The koala with undetectable plasma KoRV RNA was chosen for further investigation with cell cultures of its isolated PBMCs. The culture supernatant contained detectable RNA levels at day 7 of culturing, but not at day 14. This finding may reflect a decrease in available cells releasing KoRV RNA into the culture supernatants at the later time point, as well as the fragile nature of the RNA.

Sequence alignment revealed 100% identity between the KoRV-A partial env gene in the study animals and the KoRV-A reference env gene, suggesting that KoRV-A has been fully endogenized in this population, whereas KoRV-B and -C are continuing to evolve and showed mutations as expected. Alignment of KoRV in our study population with reference sequences suggested that the state of KoRV in this Japanese zoo epidemiologically reflects that in wild koala populations in northern Australia, in which KoRV-A is fully endogenized but other subtypes, while actively replicated, are much less prevalent. We found 100% sequence identity to the reference sequence for KoRV-A but multiple differences in nucleotides for both KoRV-B and KoRV-C. We suggest that KoRV-B and KoRV-C are mutating with circulation in our captive population, as would be expected for virus subtypes that are continuing to evolve.
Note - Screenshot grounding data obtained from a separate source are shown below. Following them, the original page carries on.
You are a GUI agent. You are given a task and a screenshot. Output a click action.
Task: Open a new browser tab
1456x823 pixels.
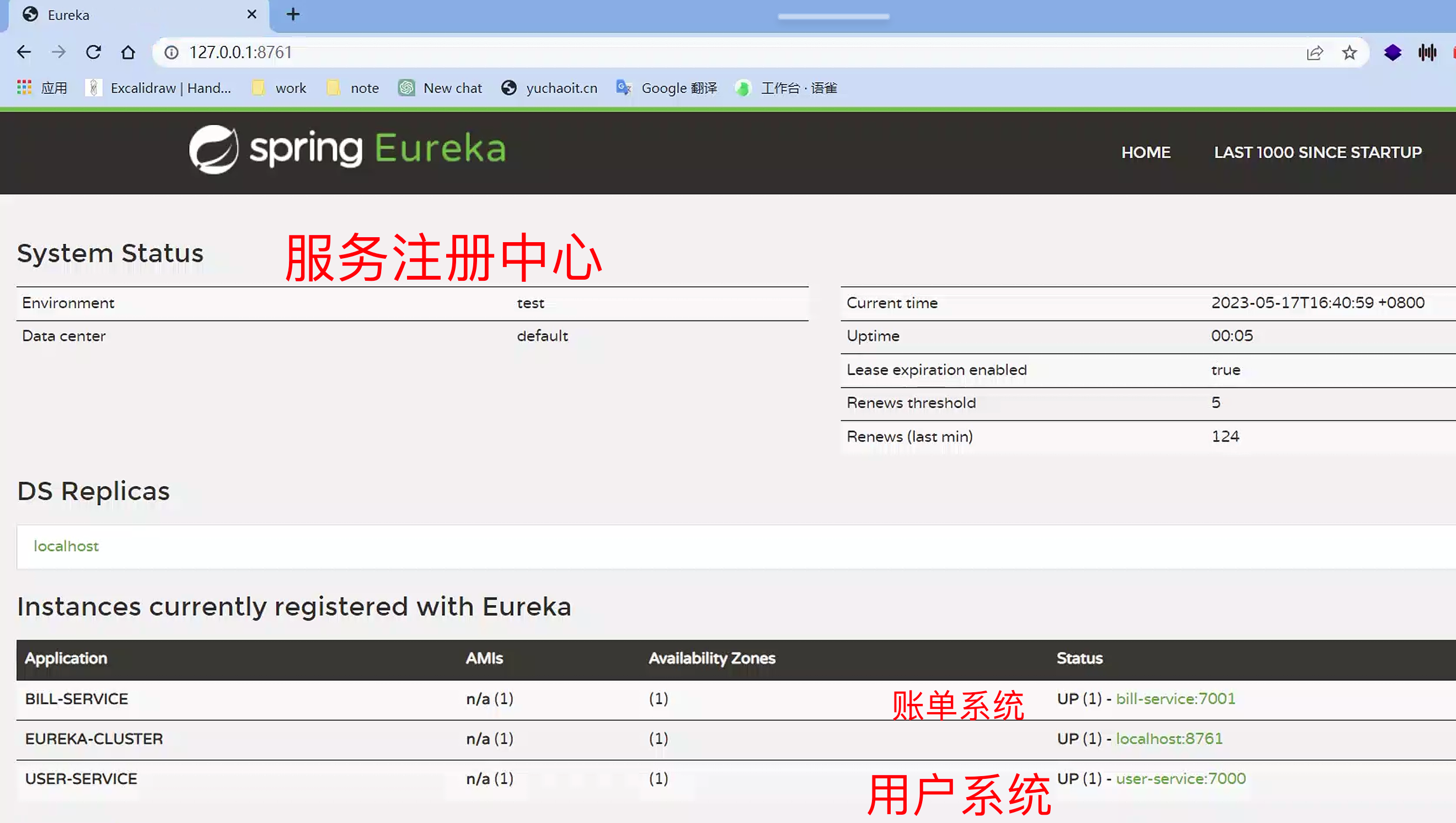pos(293,14)
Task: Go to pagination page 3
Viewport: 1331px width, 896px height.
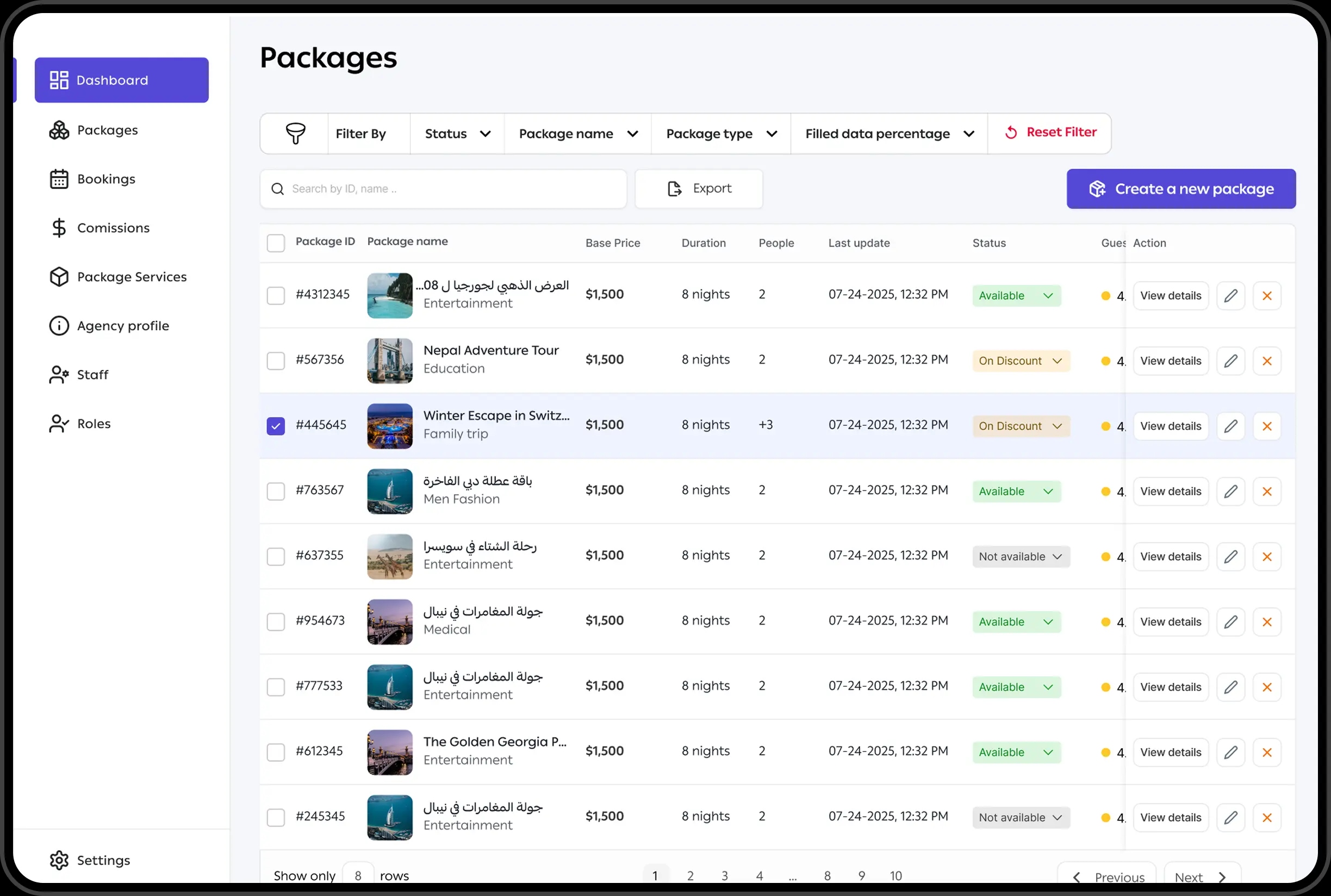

On the other hand, we used only the env genes for sequence alignment, and secure confirmation of a variant’s ability to replicate requires identification of its full genome sequence. Further investigations are thus required to test our hypothesis on subtype replication in this captive koala population. Our findings are also consistent with previous reports of greater genetic diversity in the KoRV envelope gene for subtypes other than KoRV-A [3, 21,22,23,24].

In conclusion, coinfection with multiple KoRV subtypes may have a negative impact on koala health. We also suggest that single-subtype infection with KoRV-B may be implicated in the development of lymphoma and increased virus loads in plasma. Furthermore, infection with multiple KoRV subtypes may lead to increased KoRV loads in plasma, which could thus be a useful prognostic marker for koala health. For further understanding of disease association in multiple-subtype infection, a large-scale study targeting the full range of KoRV subtypes is warranted for further understanding of this marsupial retrovirus.